ABOUT THIS TASK. Counting only lines below that contain the string "checkmark", give the total as a single number.

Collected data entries
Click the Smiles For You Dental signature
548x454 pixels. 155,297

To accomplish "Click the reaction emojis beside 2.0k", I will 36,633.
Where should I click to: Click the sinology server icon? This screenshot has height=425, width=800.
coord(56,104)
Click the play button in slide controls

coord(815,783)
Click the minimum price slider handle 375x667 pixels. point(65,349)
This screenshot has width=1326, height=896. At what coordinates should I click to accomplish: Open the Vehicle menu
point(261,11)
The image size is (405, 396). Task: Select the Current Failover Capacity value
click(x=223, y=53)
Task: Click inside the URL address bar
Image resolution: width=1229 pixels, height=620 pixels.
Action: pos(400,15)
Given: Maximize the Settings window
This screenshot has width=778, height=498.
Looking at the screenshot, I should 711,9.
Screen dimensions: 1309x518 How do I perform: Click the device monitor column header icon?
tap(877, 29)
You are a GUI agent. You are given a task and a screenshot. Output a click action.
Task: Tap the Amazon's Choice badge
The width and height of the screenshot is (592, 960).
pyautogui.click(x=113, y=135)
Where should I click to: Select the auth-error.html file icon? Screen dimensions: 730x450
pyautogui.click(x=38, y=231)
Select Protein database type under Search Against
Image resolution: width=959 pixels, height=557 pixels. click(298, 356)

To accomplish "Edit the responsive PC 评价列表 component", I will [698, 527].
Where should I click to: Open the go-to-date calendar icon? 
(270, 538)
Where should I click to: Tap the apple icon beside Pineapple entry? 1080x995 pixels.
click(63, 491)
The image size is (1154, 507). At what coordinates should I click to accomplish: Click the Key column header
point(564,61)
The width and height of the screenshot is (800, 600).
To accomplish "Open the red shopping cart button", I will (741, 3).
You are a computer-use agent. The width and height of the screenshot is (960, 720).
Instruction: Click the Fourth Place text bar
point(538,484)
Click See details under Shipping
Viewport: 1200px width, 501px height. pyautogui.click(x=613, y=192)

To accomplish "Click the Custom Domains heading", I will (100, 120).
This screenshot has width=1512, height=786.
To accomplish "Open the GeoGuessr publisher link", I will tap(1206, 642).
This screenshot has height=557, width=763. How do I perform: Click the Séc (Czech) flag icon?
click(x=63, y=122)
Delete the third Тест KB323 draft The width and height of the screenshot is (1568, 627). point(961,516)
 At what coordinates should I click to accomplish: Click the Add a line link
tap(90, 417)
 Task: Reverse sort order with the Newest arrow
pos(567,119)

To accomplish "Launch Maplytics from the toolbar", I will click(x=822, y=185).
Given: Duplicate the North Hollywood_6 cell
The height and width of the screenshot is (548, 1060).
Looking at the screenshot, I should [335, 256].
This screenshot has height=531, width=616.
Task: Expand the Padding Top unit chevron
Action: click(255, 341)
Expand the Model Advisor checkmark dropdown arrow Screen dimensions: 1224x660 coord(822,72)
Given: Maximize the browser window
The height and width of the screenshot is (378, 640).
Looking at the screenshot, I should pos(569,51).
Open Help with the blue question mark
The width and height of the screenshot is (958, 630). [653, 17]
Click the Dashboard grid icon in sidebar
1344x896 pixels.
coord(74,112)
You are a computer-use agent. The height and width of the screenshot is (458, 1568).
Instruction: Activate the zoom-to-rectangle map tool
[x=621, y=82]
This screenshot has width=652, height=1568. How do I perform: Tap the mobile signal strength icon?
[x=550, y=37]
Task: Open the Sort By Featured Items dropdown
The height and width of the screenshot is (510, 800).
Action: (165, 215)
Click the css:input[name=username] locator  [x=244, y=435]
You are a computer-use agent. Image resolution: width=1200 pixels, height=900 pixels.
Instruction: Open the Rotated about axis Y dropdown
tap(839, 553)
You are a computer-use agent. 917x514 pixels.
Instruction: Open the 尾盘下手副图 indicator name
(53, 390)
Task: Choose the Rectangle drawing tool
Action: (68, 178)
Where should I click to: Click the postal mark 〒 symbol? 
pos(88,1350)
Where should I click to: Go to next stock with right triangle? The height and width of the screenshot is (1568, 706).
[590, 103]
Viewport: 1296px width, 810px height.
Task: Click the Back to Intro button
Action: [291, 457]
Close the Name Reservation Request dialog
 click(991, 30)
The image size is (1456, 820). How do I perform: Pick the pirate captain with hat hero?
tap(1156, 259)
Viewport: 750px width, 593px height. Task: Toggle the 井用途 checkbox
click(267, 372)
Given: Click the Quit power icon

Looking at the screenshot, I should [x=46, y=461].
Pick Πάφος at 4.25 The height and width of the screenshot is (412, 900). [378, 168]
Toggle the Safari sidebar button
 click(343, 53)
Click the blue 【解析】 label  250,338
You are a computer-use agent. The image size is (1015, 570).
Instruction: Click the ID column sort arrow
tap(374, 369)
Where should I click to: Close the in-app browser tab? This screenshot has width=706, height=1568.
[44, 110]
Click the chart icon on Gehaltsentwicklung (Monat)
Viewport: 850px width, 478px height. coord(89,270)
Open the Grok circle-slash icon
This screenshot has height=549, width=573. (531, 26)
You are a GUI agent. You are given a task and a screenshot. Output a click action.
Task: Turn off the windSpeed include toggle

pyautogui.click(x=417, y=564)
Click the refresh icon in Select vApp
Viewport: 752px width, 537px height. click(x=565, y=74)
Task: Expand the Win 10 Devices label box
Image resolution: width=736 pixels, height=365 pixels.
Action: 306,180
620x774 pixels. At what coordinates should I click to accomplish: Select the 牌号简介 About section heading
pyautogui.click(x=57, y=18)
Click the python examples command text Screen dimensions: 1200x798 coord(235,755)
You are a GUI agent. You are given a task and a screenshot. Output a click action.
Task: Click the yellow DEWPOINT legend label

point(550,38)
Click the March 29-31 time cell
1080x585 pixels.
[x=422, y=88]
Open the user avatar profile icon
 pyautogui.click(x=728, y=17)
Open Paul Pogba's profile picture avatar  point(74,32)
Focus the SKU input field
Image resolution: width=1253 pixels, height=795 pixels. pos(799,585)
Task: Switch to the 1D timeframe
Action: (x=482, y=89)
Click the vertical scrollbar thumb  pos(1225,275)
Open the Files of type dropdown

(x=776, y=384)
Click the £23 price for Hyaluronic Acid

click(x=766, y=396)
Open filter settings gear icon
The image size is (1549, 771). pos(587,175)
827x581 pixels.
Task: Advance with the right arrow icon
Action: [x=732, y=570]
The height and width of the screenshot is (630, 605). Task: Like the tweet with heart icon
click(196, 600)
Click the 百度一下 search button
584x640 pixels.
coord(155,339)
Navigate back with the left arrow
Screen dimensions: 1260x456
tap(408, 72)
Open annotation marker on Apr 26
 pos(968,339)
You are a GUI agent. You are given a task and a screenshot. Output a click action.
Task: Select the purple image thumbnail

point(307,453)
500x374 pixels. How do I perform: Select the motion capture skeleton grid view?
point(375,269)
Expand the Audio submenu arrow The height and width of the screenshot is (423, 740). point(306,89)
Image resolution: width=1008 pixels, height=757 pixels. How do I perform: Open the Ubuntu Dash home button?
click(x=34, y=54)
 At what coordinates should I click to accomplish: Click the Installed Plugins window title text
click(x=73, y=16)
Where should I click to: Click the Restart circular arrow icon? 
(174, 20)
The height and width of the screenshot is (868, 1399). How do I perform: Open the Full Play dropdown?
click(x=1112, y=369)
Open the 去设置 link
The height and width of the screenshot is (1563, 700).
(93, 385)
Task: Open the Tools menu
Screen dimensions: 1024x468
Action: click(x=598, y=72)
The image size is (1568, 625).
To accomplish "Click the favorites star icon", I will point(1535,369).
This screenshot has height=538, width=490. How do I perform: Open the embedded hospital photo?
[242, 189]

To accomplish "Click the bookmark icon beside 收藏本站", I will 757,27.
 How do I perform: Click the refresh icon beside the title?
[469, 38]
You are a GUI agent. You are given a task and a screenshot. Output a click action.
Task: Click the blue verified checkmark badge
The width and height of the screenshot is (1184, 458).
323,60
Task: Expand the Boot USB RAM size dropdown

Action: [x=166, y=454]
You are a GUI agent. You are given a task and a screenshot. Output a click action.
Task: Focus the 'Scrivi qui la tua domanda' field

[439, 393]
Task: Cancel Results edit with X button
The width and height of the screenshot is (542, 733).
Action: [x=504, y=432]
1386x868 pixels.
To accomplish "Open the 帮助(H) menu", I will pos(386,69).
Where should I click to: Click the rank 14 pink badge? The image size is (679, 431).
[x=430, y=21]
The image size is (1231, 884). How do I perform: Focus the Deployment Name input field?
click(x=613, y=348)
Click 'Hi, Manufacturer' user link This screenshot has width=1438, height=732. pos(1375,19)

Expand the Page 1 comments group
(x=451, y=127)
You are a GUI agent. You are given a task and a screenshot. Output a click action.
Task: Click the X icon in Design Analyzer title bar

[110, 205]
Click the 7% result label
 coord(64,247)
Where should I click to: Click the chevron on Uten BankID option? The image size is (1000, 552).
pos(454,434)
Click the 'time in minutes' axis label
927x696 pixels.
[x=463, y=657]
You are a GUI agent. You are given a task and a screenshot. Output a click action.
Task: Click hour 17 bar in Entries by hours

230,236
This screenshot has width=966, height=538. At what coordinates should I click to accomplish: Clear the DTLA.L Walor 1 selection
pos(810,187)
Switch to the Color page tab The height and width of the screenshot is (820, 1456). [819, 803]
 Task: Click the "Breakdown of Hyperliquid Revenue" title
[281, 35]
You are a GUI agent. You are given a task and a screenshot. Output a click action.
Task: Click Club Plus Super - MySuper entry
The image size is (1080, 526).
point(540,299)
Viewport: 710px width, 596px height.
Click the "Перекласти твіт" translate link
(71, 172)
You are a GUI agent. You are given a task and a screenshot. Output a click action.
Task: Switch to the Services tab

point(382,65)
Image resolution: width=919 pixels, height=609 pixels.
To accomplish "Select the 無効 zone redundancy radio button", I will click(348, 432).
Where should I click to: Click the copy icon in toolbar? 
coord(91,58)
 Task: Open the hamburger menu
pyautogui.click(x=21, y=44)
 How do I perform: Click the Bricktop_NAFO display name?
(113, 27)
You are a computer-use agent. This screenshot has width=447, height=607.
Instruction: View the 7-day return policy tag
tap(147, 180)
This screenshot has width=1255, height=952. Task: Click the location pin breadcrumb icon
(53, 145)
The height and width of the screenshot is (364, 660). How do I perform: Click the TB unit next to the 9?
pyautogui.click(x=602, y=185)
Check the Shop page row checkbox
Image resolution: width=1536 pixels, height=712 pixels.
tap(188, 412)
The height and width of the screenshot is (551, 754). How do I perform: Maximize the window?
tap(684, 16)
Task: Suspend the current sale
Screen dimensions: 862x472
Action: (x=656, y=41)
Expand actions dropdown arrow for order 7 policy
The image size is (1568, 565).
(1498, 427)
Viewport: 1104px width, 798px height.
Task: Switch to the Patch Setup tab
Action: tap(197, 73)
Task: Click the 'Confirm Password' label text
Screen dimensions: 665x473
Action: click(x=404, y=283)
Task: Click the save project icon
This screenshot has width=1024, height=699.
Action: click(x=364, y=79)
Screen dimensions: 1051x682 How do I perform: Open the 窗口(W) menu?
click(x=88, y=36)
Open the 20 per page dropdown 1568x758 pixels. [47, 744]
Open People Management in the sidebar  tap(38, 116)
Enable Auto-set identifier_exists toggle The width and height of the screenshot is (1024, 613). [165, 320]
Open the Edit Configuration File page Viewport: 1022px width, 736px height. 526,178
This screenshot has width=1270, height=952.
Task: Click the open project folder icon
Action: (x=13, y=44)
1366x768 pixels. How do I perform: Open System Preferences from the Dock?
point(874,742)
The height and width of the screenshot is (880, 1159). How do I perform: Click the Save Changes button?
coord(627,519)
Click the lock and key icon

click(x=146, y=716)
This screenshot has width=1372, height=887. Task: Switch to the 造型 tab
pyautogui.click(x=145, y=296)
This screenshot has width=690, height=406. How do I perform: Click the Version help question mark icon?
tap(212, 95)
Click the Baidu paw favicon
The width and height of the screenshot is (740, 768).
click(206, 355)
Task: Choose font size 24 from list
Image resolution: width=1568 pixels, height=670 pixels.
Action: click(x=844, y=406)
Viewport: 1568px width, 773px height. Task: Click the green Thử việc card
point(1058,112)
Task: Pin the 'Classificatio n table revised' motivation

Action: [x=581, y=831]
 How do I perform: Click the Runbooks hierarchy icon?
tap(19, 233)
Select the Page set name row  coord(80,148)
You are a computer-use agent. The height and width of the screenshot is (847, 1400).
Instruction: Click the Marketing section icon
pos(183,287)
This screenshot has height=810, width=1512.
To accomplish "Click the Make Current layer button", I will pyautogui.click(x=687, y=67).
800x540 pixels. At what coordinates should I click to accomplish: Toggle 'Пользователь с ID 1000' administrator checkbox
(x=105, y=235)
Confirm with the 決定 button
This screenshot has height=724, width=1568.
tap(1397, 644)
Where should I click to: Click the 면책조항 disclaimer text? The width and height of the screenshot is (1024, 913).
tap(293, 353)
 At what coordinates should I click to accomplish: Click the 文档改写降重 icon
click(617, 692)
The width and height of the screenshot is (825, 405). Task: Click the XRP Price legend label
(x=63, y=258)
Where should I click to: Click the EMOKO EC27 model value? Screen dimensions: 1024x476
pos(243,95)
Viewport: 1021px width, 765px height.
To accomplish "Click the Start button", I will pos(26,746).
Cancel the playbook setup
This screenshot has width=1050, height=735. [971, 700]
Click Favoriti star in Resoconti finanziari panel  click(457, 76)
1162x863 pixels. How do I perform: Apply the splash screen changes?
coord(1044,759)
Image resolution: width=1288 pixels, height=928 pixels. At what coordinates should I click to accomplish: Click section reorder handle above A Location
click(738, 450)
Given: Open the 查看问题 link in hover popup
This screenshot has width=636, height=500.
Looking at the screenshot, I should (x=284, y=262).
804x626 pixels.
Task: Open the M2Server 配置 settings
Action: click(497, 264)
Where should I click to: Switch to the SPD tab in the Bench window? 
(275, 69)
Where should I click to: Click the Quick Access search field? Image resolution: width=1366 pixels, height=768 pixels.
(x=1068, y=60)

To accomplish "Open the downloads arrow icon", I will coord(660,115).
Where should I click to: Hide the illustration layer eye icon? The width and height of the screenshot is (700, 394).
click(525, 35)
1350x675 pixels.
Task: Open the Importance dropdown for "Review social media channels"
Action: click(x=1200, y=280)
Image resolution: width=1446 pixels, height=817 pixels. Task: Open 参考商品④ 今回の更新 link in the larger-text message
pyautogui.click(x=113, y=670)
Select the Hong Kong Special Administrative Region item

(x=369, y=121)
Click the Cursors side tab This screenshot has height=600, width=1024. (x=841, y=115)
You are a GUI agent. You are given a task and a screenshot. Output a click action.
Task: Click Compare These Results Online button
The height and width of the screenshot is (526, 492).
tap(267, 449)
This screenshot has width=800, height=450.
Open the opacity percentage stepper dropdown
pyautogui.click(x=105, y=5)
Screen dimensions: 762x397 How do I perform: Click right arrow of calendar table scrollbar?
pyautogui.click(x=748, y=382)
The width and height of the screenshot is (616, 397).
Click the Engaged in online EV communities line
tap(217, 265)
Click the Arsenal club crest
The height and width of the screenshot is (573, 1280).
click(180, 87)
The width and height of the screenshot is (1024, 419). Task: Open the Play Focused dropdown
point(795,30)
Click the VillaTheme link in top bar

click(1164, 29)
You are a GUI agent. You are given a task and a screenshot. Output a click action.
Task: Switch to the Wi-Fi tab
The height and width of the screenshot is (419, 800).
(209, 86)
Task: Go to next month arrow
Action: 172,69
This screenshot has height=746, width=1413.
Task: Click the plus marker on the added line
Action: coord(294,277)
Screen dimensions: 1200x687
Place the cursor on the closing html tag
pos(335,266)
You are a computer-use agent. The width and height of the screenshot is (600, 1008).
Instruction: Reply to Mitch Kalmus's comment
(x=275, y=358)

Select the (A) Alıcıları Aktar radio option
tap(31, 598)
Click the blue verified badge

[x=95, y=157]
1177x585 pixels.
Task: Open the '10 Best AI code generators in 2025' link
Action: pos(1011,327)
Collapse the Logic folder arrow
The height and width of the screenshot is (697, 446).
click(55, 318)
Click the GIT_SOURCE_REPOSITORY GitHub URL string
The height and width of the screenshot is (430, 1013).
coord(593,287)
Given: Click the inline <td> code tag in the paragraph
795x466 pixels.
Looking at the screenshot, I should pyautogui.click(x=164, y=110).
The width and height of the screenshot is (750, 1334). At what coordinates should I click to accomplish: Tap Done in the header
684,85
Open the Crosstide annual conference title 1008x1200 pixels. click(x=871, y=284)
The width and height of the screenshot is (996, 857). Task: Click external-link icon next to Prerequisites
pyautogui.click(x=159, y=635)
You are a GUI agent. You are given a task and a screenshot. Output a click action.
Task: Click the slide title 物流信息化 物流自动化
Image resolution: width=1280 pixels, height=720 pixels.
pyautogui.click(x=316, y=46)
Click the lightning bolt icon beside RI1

OUTPUT BELOW. 2